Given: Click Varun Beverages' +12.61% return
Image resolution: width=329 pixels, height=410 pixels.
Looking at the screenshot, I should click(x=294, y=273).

---

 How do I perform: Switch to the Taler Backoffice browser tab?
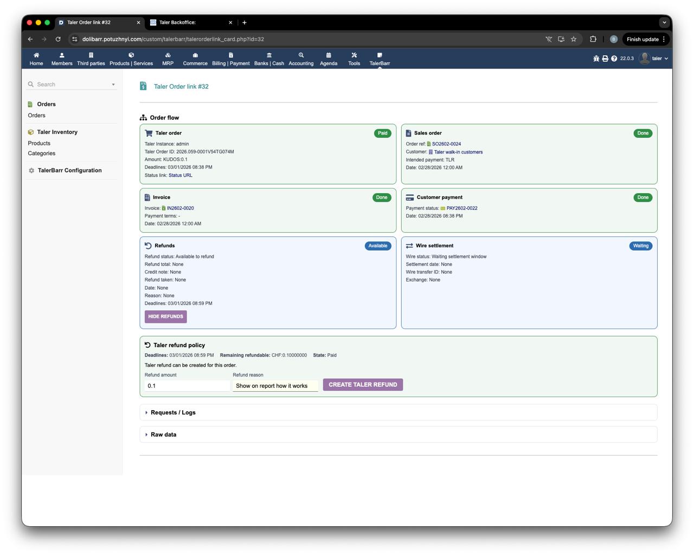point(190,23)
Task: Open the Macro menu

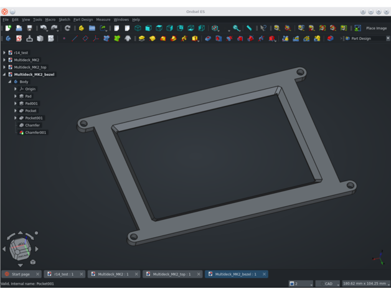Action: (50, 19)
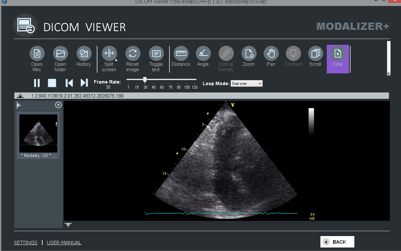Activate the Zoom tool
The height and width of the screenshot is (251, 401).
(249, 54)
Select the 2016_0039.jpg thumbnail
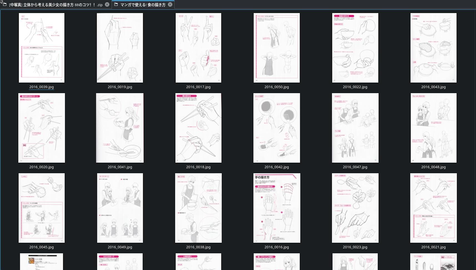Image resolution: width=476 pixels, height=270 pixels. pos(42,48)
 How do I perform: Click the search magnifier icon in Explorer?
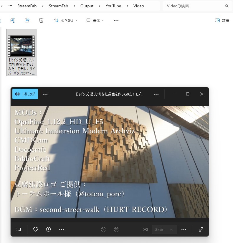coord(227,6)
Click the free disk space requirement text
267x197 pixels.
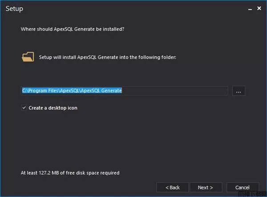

**Exercise instructions**: Beginning with the line above that has "Select the 2016_0039.jpg thumbnail" and going on through the line that has "267x197 pixels.", retype every line exactly and add nothing else; drop the pictures.

**Task result**:
Select the 2016_0039.jpg thumbnail
Image resolution: width=476 pixels, height=270 pixels. pos(42,48)
 How do I perform: Click the search magnifier icon in Explorer?
coord(227,6)
Click the free disk space requirement text
267x197 pixels.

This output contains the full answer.